For instance, given the following XML document:
<a>
<b>
Howard Abrams
</b>
</a>
If you were to use the XPath expression, //b
to get that "b" element, you
could either issue a call to getName()
which would have returned "b" (not
very useful, since you knew that), and a call to getValue()
would have
returned null
.
However, with this new XPath Java API, specifying the following:
String result =
(String) xpath.evaluate("//b", docroot,
XPathConstants.STRING);
Would have returned "Howard Abrams" … which is what all of us
non-XML-purists would have expected. Yes, it does make the work I did on my
XML Query Java Bean somewhat less important.
XPath and Performance
If you were planning on getting a large amount of data from an XML
document, I wouldn't suggest a series of XPath expression queries… you
should probably parse it with SAX and store all the information you want.
However, let me bring out two interesting points about this new API:
First, XPath expressions can be compiled into an internal format and
reused. For instance:
String xexpr1 = "//b";
XPathExpression xpath1 =
xpathprocessor.compile ( xexpr1 );
. . .
NodeList nodes =
(NodeList) xpath1.evaluate ( doc,
XPathConstants.NODESET);
Percompiling XPath expressions may be a huge boon now that the XPath 2.0
specification allows for large and complex expressions.

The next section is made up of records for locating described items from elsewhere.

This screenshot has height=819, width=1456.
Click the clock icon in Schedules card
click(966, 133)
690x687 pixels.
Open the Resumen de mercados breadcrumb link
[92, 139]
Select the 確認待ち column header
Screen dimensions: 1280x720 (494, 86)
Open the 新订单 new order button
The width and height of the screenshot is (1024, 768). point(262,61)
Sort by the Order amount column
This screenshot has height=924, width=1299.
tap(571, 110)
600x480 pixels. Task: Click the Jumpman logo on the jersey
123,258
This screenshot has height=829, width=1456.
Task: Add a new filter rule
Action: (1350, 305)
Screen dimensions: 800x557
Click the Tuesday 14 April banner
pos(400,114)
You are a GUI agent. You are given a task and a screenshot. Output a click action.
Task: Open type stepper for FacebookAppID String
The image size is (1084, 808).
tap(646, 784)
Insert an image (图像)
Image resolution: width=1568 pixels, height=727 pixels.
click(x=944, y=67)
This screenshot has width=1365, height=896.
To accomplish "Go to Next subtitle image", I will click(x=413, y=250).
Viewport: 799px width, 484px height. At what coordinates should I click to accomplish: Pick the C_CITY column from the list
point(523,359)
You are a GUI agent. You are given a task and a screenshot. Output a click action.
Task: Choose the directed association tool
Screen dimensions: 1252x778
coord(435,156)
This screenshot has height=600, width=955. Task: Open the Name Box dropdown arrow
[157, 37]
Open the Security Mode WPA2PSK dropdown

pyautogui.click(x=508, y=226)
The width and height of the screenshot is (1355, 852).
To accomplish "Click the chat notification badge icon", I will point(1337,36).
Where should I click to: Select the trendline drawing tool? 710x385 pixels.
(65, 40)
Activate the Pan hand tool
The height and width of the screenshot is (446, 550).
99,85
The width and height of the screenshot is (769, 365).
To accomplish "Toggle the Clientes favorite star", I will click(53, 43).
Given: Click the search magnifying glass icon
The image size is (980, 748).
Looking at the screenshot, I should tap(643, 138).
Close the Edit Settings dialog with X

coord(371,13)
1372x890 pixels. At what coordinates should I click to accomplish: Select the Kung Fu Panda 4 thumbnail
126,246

The second point I'd like to make here is that you'll notice that an XML
document is always passed to the evaluate method. Essentially this means
that the XPath API is stateless, and the XML document is queried from the
top. This nice thing about Oracle's XPath methods, selectNodes()
and
selectSingleNode()
is they are associated with a Node
and not a
top-level document.
Of course, you can always come up with an XPath expression that can refer
to any subnode of any node, however, when you start to combine XML
documents, but an XPath expression was oriented for a particular embedded
document, this becomes much trickier.